BEGIN
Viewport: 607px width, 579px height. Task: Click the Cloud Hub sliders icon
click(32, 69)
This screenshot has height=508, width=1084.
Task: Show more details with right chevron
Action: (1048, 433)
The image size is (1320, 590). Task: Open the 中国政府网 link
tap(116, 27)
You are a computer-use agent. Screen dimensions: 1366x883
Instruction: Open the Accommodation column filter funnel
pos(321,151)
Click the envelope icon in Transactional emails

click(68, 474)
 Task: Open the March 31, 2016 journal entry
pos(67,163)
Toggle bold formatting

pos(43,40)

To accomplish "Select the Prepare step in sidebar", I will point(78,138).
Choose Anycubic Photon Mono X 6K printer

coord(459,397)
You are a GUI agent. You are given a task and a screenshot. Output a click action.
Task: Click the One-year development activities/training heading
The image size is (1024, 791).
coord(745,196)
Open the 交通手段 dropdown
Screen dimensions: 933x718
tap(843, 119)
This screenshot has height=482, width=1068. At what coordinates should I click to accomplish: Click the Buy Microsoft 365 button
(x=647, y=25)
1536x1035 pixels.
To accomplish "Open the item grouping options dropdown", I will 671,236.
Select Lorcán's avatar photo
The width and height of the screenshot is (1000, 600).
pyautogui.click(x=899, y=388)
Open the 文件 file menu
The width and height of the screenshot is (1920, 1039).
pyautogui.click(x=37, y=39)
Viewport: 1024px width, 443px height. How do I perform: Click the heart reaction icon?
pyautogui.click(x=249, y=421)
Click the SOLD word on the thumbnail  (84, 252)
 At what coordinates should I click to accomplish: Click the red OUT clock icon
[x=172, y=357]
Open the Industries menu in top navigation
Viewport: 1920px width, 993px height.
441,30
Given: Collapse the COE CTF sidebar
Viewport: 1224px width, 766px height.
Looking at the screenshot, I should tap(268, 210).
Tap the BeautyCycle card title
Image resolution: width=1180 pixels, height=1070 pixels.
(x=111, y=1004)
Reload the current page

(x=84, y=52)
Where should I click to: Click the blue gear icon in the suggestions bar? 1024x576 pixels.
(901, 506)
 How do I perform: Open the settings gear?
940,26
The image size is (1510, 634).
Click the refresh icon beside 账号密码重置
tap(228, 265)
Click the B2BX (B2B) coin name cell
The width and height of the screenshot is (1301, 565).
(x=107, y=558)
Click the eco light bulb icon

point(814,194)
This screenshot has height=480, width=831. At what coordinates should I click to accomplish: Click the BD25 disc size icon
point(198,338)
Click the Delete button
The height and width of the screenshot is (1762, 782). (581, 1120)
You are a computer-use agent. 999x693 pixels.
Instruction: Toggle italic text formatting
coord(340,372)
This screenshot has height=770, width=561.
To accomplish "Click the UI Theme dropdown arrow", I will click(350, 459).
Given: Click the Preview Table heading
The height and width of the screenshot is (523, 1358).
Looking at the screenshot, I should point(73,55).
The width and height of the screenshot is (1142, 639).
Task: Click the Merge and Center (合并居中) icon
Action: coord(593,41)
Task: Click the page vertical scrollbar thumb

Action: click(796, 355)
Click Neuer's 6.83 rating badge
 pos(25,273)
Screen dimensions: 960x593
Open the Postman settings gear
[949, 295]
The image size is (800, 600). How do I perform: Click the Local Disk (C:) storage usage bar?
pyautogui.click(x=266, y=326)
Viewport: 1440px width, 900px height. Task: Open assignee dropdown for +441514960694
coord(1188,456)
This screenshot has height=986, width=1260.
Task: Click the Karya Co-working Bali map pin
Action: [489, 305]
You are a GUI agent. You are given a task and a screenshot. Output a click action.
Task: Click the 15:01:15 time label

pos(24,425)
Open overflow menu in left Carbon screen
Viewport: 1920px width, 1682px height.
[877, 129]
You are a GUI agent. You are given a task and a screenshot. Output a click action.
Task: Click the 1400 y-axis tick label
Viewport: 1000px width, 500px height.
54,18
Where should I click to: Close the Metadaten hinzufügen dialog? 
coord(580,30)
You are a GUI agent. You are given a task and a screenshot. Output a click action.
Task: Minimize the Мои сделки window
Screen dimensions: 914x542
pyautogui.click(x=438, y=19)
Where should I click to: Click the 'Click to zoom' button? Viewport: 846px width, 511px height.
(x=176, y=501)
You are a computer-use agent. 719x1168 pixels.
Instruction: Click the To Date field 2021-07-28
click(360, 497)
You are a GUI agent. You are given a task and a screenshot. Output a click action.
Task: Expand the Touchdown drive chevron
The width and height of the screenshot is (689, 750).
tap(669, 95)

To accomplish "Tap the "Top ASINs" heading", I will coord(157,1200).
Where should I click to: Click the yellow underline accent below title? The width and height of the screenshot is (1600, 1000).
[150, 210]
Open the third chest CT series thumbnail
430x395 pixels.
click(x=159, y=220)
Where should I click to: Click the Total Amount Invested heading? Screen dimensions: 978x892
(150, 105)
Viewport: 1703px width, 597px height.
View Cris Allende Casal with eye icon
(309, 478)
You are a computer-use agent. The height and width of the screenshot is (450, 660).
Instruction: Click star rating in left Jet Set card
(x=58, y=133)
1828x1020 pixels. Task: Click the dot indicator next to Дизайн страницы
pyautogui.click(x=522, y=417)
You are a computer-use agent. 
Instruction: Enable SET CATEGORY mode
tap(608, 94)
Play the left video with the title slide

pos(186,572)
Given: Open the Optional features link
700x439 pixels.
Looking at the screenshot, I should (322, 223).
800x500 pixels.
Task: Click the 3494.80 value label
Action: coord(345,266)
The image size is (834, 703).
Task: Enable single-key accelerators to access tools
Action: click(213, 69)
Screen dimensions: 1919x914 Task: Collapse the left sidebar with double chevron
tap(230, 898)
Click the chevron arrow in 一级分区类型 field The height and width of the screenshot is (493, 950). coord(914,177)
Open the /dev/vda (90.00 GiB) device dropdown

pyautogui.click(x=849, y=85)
END
● Assignment
The answer must consist of every line from the records above that holds "computer".

● Finished exercise
You are a computer-use agent. Screen dimensions: 1366x883
You are a computer-use agent. 999x693 pixels.
You are a computer-use agent. 719x1168 pixels.
You are a computer-use agent. The height and width of the screenshot is (450, 660).
You are a computer-use agent. 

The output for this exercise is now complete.